BMKG Minta Tidak Sepelekan Informasi Cuaca dan Iklim

Akibat cuaca buruk (gelombang tinggi) KM Sabuk Nusantara 102 tujuan Pelabuhan Bitung balik lagi ke Pelabuhan Gorontalo, Senin (2/9/2019). FOTO: DARILAUT.ID

Darilaut – Badan Meteorologi, Klimatologi, dan Geofisika (BMKG) meminta penyedia layanan angkutan penyeberangan tidak menyepelekan informasi cuaca yang rutin dikeluarkan BMKG. Hal ini sebagai langkah mitigasi dan antisipasi dalam upaya meningkatkan keselamatan transportasi.

Menurut Kepala BMKG, Dwikorita Karnawati, Indonesia adalah negara kepulauan dan memiliki banyak sekali pelabuhan dan dermaga yang melayani angkutan penyeberangan. Hampir 65 persen wilayah Indonesia merupakan perairan.

Karena itu, informasi cuaca laut sangat krusial dalam menciptakan keselamatan transportasi di titik-titik penyeberangan.

“Kami sangat berharap dukungan informasi iklim dan cuaca yang dikeluarkan BMKG dapat dimanfaatkan dengan baik guna meningkatkan keamanan dan keselamatan transportasi,” kata Dwikorita dalam Focus Group Discussion (FGD) daring yang diselenggarkan BMKG, Rabu (18/8).

FGD ini dengan tema “Waspada Cuaca, Tingkatkan Keselamatan Jalur Penyeberangan“. Hadir dalam FGD Menteri Perhubungan Budi Karya Sumadi, nakhoda kapal penyeberangan, syahbandar dan elemen terkait lainnya.

Dwikorita mengatakan, kondisi cuaca sangat berpengaruh terhadap kelancaran dan keamanan transportasi penyeberangan laut. Kemungkinan hujan, badai, angin, dan gelombang tinggi sangat besar terjadi selama perjalanan.

Terlebih, kata Dwikorita, saat ini Indonesia dan negara-negara di dunia tengah menghadapi perubahan iklim yang memicu pergeseran pola musim dan suhu udara sehingga juga mengakibatkan peningkatan frekuensi dan intensitas bencana hidrometeorologi.

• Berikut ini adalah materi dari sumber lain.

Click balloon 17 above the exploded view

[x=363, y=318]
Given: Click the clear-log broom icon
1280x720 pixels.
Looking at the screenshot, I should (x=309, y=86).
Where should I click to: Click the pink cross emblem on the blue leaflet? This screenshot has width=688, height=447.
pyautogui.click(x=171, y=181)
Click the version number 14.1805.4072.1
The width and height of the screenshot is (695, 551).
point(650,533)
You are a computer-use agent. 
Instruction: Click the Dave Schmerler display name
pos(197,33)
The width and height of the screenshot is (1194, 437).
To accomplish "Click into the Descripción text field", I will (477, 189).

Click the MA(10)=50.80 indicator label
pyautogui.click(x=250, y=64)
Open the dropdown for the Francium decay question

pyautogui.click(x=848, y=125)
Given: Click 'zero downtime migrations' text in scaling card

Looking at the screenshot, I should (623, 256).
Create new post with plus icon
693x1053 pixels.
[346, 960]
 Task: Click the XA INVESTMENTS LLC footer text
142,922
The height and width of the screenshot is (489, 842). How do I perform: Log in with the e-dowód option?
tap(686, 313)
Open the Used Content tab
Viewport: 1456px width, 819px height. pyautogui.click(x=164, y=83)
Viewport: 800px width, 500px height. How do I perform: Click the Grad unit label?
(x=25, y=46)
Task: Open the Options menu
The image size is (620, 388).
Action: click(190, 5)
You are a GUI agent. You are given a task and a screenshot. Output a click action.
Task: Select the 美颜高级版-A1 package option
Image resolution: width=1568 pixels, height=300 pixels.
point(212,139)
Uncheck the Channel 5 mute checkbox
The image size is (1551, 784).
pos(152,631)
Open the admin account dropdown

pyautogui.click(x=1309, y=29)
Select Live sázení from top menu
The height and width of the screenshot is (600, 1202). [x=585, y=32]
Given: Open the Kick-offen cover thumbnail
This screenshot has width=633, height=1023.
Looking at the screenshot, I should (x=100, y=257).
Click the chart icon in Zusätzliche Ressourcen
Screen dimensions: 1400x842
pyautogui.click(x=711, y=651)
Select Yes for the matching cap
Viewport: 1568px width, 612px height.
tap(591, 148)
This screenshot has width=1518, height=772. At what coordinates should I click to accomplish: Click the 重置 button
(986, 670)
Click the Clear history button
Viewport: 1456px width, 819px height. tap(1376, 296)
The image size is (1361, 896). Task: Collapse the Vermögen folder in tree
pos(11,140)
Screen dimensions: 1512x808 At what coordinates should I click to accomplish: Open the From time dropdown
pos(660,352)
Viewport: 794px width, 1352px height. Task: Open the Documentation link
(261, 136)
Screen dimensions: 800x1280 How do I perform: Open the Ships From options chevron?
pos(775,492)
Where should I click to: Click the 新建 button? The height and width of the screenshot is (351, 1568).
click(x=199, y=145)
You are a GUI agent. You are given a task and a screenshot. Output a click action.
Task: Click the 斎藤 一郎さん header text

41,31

“Perubahan cuaca berlangsung sangat cepat dan tidak menentu yang dipengaruhi banyak faktor. Karenanya, kami juga terus berupaya meningkatkan, kecepatan, ketepatan, dan akurasi dalam prakiraan cuaca hingga skala tapak. Untuk itu pada tahun 2018 dan 2019 BMKG memasang HF Radar yg berfungsi mendeteksi kecepatan dan arah arus, serta tinggi gelombang dan tsunami secara real time di Selat Bali dan Selat Sunda,” katanya.

Menurut Dwikorita, BMKG terus menyisir berbagai persoalan yang dihadapi penyedia layanan angkutan penyeberangan dan stakeholder lainnya guna meningkatkan keselamatan transportasi penyeberangan. BMKG ingin informasi cuaca dan iklim yang dikeluarkan tidak hanya dimengerti dan dipahami, namun juga dapat dipatuhi.

“Jadi para operator dan penyedia layanan penyeberangan tahu kapan harus jalan, kapan harus berhenti. Dengan begitu, kemungkinan jatuhnya korban dan kerugian lainnya dapat diminimalisir,” ujarnya.

Deputi Meteorologi BMKG, Guswanto, mengatakan saat ini BMKG melayani informasi cuaca utk 220 Pelabuhan dan 232 Wilayah Perairan di seluruh Wilayah Indonesia.

Mulai tahun 2019 lalu hingga tahun 2024 nanti BMKG sedang melakukan program percepatan untuk Modernisasi dan Inovasi Teknologi Sistem Observasi, Analisis, Prediksi dan Peringatan Dini Cuaca Maritim di sepanjang Jalur Lintasan Pelayaran Utama dan Penyeberangan di Perairan Indonesia.